Snow Falling on Cedars
From the publisher: "As a Japanese-American fisherman stands trial for murder on an island in Puget Sound, snow blankets the countryside. The whiteness covers the courthouse, but it cannot conceal the memories at work inside: the internment of Japanese Americans during World War II, an unrequited love, and the ghosts of racism that still haunt the islanders. First novels rarely attract as much attention as Snow Falling on Cedars. Remaining on best seller lists for months, it has cast a spell on listeners across the country."

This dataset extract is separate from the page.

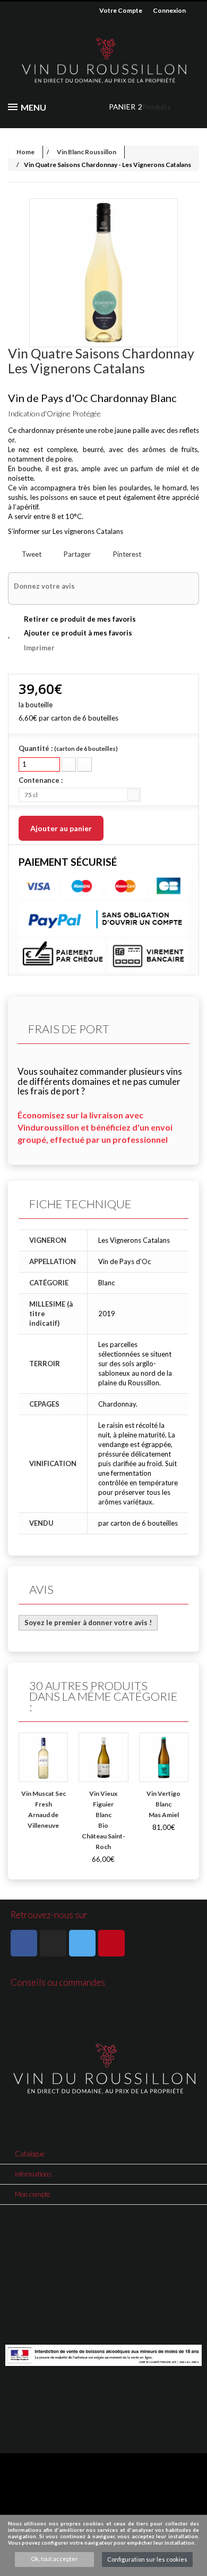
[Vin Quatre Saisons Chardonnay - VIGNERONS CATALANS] (103, 273)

San Piedro Island, north of Puget Sound, is a place so isolated that no one who lives there can afford to make enemies. But in 1954 a local fisherman is found suspiciously drowned, and a Japanese American named Kabuo Miyamoto is charged with his murder. In the course of the ensuing trial, it becomes clear that what is at stake is more than a man’s guilt. For on San Pedro, memory grows as thickly as cedar trees and the fields of ripe strawberries–memories of a charmed love affair between a white boy and the Japanese girl who grew up to become Kabuo’s wife; memories of land desired, paid for, and lost. Above all, San Piedro is haunted by the memory of what happened to its Japanese residents during World War II, when an entire community was sent into exile while its neighbors watched. Gripping, tragic, and densely atmospheric, Snow Falling on Cedars is a masterpiece of suspense– one that leaves us shaken and changed.